Task prompt:
Answer these questions using the forum thread below.
1. Which two Panther features does the first post say people will want?
2. Which intro does voice- say nobody complained about?
3. Besides the Panther video, which intro video does hulkaros say also took place inside an Apple Store?
— BEGIN Source excerpt —
I think Omar is the forgotten 6th member of Queer Eye for the Straight Guy... he did the technology consulting, but they dropped him because they didn't need what he offered.  And I think those interviews are as random as QEftSG, too.

But it still showed some of the new features of Panther, and people who know little about computers or who are fed up with Windows are going to see what Panther has to offer and want cool features like FUS and Exposé.  And that's all that really matters.


----------



## hulkaros (Oct 26, 2003)

It's NOT a commercial, ad or something for crying out loud! It's an INTRO video of Panther! So, what the heck is all this fuss about? 

It shows *some* Panther features, it shows some "known" Apple customers, it shows a VERY beautiful Apple Store, it shows almost the same things that Apple shows in their Intro Videos in the past few years from anything PowerBook to the G5! 

It ISN'T a commercial, an Ad or something! It is an intro video of Panther... So there! 

The only thing that is cheesy or embarassing or whatever is the rant that is going on here for a product's intro video! Not to mention that Panther is simply, if not the best, one of the best OS platforms out there, right here, right now!


----------



## voice- (Oct 26, 2003)

Hulk, if they are to make intros, they really shouldn't make the visitors look random, and if they are to make the visitors look random they should have done a better job than they did.
Take a look at the PowerBook intro, we didn't complain about that, did we?


----------



## hulkaros (Oct 26, 2003)

Gimme a break! The only REAL difference between this intro video and all the other before it, it's the place! This simply took place inside an Apple Store! The same happened only in one other intro video: iTunes Music Store and iTunes 4... Come on! Otherwise all the intro videos are almost the same...


----------



## tsizKEIK (Oct 26, 2003)
— END Source excerpt —
— BEGIN Recorded information —
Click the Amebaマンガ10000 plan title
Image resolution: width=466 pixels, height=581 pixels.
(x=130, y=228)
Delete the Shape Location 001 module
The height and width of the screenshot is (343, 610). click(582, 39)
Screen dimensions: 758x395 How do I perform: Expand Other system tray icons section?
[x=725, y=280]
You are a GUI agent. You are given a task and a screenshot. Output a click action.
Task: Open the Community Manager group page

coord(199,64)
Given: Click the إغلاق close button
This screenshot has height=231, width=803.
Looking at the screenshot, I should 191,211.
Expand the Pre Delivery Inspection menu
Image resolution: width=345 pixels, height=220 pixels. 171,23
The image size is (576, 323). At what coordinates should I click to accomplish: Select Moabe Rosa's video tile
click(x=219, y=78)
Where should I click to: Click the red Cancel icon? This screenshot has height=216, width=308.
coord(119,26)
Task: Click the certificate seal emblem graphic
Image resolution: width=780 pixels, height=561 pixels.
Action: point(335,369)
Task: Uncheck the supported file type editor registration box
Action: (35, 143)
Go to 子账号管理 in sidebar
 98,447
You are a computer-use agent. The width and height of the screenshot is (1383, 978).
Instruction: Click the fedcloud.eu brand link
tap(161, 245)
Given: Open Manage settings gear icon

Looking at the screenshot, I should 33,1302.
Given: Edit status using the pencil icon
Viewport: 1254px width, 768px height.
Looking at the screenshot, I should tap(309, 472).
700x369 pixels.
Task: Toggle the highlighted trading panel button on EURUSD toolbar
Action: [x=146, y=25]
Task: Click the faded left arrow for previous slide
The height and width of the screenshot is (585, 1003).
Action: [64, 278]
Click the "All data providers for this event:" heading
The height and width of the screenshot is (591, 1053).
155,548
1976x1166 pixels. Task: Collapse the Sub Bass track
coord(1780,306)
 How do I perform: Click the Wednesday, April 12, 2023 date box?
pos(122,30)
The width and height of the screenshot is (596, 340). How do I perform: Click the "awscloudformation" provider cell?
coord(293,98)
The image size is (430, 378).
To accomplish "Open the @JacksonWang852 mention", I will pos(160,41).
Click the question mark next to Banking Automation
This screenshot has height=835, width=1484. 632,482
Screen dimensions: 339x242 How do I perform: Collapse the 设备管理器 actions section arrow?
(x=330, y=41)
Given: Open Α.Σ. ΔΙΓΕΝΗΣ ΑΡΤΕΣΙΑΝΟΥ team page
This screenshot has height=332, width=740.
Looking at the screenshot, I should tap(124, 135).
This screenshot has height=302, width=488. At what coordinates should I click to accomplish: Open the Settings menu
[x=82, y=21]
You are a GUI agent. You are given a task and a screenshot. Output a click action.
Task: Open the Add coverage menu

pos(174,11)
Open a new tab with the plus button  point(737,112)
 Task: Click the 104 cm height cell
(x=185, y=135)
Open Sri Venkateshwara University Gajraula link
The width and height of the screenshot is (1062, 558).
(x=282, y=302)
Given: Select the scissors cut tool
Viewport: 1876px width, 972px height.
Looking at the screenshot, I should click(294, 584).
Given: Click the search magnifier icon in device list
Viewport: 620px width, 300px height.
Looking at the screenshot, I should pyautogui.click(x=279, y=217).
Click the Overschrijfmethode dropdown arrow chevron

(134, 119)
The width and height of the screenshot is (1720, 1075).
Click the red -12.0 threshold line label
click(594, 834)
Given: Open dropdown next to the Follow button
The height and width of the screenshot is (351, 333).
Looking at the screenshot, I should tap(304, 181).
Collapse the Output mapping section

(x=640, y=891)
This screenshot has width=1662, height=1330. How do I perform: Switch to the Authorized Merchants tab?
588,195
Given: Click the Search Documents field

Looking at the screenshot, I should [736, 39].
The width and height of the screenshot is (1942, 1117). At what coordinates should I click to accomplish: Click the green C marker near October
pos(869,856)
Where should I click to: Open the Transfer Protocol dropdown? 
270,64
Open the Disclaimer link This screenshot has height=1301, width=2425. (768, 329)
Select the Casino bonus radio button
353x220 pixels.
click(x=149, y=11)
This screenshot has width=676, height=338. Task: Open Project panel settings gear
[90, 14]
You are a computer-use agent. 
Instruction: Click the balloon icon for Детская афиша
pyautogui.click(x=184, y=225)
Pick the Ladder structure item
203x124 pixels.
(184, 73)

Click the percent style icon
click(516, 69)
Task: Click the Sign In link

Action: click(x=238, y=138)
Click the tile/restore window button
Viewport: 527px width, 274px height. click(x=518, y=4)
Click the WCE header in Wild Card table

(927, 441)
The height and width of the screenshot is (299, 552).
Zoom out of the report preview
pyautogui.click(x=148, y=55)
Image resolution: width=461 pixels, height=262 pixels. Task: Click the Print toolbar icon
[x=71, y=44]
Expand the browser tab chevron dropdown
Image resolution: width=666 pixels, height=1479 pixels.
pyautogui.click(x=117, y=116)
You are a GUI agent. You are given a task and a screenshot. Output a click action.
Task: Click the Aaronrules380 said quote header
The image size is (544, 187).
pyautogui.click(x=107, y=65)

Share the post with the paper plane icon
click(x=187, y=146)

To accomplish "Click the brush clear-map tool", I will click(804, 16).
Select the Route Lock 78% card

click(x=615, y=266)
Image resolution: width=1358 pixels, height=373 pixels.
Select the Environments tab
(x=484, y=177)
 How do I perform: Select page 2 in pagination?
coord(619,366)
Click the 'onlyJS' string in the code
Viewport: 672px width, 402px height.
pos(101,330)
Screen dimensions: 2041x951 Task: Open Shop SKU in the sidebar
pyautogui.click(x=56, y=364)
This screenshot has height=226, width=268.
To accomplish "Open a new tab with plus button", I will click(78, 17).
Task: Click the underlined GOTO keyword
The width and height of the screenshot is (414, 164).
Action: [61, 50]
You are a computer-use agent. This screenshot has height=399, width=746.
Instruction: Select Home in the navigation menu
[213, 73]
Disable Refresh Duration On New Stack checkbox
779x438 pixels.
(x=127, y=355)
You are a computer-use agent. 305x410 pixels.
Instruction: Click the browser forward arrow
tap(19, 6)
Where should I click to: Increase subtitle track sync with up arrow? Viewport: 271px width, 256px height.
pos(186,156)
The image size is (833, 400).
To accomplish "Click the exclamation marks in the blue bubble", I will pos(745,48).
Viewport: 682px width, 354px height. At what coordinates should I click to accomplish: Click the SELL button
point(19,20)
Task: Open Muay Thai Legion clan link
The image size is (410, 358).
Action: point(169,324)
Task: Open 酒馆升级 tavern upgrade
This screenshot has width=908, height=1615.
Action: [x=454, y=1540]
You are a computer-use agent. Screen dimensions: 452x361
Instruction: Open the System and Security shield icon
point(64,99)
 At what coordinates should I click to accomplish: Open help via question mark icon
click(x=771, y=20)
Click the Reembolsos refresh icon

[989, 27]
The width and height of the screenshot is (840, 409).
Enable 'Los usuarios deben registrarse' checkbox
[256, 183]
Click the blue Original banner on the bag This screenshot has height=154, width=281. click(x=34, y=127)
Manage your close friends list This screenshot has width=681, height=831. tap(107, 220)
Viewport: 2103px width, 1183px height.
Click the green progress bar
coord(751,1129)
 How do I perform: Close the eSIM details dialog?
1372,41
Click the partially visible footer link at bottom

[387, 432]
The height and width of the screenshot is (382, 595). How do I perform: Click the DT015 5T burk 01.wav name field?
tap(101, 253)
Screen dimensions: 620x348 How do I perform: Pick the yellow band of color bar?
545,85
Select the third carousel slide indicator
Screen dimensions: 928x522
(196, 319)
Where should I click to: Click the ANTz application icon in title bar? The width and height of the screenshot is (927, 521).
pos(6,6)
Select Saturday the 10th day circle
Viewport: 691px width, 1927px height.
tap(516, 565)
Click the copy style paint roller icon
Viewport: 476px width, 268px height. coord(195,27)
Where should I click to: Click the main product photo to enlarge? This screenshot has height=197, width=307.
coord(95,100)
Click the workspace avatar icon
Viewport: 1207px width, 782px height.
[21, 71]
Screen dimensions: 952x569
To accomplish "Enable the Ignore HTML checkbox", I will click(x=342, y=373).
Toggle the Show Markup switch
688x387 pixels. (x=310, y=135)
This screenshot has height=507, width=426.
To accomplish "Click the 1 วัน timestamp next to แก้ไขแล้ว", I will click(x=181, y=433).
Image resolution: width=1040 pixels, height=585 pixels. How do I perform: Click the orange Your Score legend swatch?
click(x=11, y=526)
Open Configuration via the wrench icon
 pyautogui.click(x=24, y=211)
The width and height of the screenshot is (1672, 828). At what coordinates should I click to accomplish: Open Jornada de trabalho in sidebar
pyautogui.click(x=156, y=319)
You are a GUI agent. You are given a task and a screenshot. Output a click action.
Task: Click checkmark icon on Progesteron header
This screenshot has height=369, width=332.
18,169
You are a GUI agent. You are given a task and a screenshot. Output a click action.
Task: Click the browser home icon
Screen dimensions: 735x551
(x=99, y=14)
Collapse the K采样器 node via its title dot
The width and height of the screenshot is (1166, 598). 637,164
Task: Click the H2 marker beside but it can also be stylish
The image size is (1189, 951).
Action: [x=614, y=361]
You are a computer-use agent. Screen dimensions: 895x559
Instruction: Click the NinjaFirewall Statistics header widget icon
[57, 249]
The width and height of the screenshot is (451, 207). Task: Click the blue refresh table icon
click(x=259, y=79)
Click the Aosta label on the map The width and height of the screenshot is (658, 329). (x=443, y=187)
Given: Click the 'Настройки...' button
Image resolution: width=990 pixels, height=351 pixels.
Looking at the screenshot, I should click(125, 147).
— END Recorded information —
Exercise output:
1. FUS and Exposé.
2. The PowerBook intro.
3. The iTunes Music Store and iTunes 4 intro video.